Historical analysis of international, national and sectoral economies indicates regularities and irregularities of behaviour. The regularities can be expressed by two models, the linear and the curvilinear, the linear indicates the straight path of sustained economic growth, or decline. The curvilinear, closed such as in a circle or open in rising and falling waves, indicates economic cyclicity. Both types of behaviour proceed for relatively short periods as regular phenomena. They are interrupted by unpredictable transitions and major dislocations which are argued by some to be the causes of economic conditions and by others to be the effects of accumulated economic forces. Economic prediction works very well retrospectively, with authors proving their economic philosophies by well-chosen examples, but no economic methodology has emerged that can deal prospectively with the variables in an open, world system. Recent experiences with the most advanced forecasting techniques known indicate that governments and industries cannot make an accurate comprehensive forecast five years ahead, although high correlations may be obtained in some areas. There remains, however, an excessive reliance on forecasting in economic as well as in social policy determinations.
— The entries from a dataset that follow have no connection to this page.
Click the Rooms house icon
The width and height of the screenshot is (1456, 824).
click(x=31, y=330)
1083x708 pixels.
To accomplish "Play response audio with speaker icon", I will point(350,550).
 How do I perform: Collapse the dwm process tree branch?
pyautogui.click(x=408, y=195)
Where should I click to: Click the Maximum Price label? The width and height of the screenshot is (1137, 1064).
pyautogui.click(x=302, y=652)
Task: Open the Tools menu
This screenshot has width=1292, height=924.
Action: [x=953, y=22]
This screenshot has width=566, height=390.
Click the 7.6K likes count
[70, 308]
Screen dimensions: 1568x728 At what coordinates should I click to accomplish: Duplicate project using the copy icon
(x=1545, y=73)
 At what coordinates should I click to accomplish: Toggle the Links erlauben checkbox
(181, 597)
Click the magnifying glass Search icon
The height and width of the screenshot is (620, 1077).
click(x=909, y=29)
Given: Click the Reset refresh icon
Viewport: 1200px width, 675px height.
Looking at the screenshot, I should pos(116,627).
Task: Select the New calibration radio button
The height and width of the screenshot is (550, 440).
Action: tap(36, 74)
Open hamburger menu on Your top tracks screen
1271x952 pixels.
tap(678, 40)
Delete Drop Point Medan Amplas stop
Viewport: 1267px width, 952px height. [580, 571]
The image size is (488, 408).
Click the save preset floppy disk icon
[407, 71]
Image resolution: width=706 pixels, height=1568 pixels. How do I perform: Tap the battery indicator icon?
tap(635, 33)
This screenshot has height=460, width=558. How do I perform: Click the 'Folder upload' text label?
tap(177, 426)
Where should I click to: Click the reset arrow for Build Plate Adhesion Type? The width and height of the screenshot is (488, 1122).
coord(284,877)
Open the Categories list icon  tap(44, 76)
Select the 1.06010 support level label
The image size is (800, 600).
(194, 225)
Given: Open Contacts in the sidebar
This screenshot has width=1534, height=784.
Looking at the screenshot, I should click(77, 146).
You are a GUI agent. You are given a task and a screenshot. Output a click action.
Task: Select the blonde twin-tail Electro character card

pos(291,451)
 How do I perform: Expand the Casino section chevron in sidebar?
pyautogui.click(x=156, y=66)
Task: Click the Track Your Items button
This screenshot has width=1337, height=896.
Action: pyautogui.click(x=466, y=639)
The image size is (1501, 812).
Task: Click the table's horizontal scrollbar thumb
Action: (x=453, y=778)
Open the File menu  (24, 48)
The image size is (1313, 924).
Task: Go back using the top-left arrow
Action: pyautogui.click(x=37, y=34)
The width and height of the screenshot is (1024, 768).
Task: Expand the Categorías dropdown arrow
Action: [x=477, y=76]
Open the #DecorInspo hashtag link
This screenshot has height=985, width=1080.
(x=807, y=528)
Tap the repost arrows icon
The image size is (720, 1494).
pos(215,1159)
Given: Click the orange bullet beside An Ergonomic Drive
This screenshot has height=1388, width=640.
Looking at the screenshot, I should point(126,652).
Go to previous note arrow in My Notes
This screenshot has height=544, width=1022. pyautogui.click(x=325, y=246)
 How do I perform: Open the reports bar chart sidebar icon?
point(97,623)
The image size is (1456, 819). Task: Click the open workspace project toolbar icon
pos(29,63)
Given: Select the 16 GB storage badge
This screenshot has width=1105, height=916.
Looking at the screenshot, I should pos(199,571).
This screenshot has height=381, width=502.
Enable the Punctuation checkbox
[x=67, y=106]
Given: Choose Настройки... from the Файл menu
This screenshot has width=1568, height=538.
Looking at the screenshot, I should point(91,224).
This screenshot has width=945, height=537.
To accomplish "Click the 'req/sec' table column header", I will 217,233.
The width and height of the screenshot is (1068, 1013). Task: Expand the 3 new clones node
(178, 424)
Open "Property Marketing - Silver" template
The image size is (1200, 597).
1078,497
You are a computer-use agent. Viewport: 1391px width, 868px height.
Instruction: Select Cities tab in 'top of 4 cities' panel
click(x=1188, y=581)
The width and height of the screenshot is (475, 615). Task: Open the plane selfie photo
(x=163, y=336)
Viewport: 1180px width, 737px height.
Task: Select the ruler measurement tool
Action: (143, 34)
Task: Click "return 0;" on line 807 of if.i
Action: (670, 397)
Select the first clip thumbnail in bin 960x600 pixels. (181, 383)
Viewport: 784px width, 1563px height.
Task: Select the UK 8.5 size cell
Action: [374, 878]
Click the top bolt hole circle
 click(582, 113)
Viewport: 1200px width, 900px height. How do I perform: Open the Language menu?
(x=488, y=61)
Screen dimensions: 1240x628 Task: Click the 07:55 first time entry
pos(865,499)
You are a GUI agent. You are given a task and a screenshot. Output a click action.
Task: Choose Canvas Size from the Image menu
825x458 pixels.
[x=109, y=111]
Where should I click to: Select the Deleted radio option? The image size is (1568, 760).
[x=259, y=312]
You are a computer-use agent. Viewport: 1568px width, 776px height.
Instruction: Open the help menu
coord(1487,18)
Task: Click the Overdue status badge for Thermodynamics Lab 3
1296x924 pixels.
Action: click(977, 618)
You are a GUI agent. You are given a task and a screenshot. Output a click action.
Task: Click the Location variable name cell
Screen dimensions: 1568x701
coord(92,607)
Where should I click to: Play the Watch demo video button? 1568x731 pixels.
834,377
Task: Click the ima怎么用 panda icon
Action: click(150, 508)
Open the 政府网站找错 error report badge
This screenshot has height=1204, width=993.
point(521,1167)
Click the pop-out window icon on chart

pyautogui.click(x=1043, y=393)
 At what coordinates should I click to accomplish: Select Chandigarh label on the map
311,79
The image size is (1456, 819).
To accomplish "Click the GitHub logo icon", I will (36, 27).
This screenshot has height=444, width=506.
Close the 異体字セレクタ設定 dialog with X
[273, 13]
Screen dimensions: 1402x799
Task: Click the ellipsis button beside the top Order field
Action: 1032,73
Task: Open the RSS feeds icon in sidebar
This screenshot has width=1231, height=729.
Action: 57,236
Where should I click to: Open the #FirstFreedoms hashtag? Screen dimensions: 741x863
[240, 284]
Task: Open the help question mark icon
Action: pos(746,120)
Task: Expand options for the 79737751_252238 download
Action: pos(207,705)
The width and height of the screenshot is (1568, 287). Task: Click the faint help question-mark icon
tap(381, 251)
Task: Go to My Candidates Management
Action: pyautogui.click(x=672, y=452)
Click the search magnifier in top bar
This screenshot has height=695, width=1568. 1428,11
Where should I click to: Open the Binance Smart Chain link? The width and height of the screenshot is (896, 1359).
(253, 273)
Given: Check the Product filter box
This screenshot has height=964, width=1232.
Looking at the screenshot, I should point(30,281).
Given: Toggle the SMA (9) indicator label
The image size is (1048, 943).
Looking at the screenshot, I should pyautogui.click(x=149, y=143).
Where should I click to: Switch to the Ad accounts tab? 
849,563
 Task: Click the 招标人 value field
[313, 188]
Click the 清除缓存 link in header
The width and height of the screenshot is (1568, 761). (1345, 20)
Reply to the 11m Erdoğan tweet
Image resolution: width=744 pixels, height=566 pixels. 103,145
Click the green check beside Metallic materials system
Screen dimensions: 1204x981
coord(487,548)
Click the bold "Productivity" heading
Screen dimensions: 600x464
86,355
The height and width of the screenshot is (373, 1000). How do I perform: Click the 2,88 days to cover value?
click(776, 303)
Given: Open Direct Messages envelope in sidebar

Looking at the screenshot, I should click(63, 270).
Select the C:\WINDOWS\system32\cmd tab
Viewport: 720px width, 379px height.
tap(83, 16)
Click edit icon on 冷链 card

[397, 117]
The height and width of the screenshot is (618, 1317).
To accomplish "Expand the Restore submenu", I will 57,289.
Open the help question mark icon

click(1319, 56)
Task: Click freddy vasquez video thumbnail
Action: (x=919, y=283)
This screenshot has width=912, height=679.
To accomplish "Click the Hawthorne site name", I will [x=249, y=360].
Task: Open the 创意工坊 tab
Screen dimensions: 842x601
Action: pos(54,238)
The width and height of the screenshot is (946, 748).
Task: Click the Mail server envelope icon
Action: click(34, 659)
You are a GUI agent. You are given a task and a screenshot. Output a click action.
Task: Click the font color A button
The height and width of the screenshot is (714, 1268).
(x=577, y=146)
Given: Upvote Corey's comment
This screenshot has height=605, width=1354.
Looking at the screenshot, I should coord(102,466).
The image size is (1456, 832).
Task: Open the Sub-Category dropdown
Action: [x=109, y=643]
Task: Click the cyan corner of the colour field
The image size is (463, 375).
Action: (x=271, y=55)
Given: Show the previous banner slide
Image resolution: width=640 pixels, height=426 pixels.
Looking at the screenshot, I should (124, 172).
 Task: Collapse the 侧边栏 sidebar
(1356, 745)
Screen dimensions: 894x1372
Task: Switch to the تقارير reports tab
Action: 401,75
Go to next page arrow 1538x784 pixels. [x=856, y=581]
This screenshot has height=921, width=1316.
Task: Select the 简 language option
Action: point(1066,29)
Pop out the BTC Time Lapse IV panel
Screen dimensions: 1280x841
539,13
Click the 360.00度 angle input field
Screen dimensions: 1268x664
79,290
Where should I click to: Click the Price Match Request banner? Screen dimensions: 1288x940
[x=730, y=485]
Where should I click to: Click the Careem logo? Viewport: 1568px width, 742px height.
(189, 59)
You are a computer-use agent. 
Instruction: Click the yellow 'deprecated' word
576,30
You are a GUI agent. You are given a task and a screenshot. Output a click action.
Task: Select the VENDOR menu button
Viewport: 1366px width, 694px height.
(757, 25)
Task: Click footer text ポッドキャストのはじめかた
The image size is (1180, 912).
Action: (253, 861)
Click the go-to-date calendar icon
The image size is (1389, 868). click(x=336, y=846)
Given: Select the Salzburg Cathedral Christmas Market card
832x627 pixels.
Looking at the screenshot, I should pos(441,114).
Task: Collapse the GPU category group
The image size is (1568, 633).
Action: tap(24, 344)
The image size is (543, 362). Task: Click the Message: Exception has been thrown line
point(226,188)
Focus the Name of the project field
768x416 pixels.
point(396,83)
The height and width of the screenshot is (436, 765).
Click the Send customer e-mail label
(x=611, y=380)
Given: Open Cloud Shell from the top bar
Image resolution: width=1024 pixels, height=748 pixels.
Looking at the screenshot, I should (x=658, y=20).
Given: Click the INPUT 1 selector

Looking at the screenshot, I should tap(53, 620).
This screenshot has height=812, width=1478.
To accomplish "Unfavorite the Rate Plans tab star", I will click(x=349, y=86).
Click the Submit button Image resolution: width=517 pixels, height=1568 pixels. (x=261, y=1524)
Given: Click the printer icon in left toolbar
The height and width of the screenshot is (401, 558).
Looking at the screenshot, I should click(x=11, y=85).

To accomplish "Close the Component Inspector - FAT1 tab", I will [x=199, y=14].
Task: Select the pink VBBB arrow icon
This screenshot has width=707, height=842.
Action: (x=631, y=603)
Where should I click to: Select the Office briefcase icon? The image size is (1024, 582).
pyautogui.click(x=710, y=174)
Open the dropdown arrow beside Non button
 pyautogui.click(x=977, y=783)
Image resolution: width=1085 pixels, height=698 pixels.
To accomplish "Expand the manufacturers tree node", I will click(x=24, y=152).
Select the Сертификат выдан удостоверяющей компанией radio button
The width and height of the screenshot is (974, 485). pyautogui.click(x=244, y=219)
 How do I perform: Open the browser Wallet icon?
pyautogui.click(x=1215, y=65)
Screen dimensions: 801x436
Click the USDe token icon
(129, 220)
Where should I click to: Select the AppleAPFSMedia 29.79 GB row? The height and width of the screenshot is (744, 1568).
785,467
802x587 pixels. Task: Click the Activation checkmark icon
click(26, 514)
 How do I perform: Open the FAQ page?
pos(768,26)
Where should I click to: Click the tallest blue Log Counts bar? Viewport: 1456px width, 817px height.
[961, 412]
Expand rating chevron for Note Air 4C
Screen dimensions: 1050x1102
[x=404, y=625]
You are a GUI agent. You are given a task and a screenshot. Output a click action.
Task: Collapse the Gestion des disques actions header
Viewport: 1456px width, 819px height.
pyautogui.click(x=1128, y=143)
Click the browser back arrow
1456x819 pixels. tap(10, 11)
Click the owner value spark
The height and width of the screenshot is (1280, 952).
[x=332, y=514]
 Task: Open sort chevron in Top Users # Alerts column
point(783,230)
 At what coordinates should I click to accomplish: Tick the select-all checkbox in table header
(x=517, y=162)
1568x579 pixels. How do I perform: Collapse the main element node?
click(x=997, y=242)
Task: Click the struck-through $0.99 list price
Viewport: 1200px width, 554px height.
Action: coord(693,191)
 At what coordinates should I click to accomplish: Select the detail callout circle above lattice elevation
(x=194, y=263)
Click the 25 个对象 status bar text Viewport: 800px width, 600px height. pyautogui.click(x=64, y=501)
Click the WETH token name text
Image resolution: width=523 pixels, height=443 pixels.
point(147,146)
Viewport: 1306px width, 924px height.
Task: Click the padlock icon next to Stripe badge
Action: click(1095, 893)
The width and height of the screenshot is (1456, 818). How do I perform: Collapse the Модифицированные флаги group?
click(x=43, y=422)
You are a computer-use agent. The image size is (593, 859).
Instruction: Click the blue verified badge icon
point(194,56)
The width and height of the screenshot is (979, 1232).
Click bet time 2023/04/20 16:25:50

Economic turbulence and uncertainty persist at the end of the 1980s, although since 1983 governments industrial countries have managed to reduce inflation and maintain a positive rate of growth. But the problems that persist include: high real interest rates, declining investment rates, volatile exchange rates, growing current account imbalances, rising protectionism and high unemployment. These problems are mainly the legacy of past inflationary policies and structural rigidities, but they are also the consequence of the mismatch of macroeconomic national policies and of the combination of loose fiscal policy and tight monetary policy, especially in the USA. These have led to slowed growth of production and trade with the consequence that the world economy faces continuing risks.
In the case of Germany in 1997, the traditional certainties of pride in institutions that worked, of a social contract that offered good jobs, salaries and benefits, as well as a real sense of identity, were severely challenged. The loss of these certainities was seen as difficult to resolve by conventional remedies.